[Exercise goal]: Pick each line containing the word "menu" out of the data below.

** Opening Data excerpts block **

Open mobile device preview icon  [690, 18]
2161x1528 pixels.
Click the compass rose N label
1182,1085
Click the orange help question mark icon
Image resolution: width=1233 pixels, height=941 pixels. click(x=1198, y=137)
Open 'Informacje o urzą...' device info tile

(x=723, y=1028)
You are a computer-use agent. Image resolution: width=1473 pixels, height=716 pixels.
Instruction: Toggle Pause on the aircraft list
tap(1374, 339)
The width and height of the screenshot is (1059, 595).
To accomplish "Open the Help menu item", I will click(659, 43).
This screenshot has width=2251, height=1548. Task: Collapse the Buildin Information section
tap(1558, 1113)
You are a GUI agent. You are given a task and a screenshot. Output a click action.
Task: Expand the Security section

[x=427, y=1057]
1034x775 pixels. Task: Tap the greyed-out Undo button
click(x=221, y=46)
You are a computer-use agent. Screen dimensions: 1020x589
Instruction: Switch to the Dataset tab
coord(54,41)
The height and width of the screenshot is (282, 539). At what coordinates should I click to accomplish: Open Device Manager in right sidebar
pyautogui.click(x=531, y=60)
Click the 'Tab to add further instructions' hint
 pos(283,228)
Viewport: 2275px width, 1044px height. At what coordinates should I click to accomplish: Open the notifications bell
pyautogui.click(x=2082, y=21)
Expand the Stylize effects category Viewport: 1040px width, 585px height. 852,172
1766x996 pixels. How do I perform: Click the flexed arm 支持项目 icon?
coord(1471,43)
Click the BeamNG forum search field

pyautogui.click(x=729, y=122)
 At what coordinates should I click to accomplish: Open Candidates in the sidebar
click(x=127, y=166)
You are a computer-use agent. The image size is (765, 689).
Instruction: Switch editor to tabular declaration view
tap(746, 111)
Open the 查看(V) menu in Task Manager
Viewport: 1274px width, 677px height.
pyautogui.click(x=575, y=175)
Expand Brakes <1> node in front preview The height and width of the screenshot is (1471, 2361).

** Closing Data excerpts block **

[Answer for the task]:
To accomplish "Open the Help menu item", I will click(659, 43).
Open the 查看(V) menu in Task Manager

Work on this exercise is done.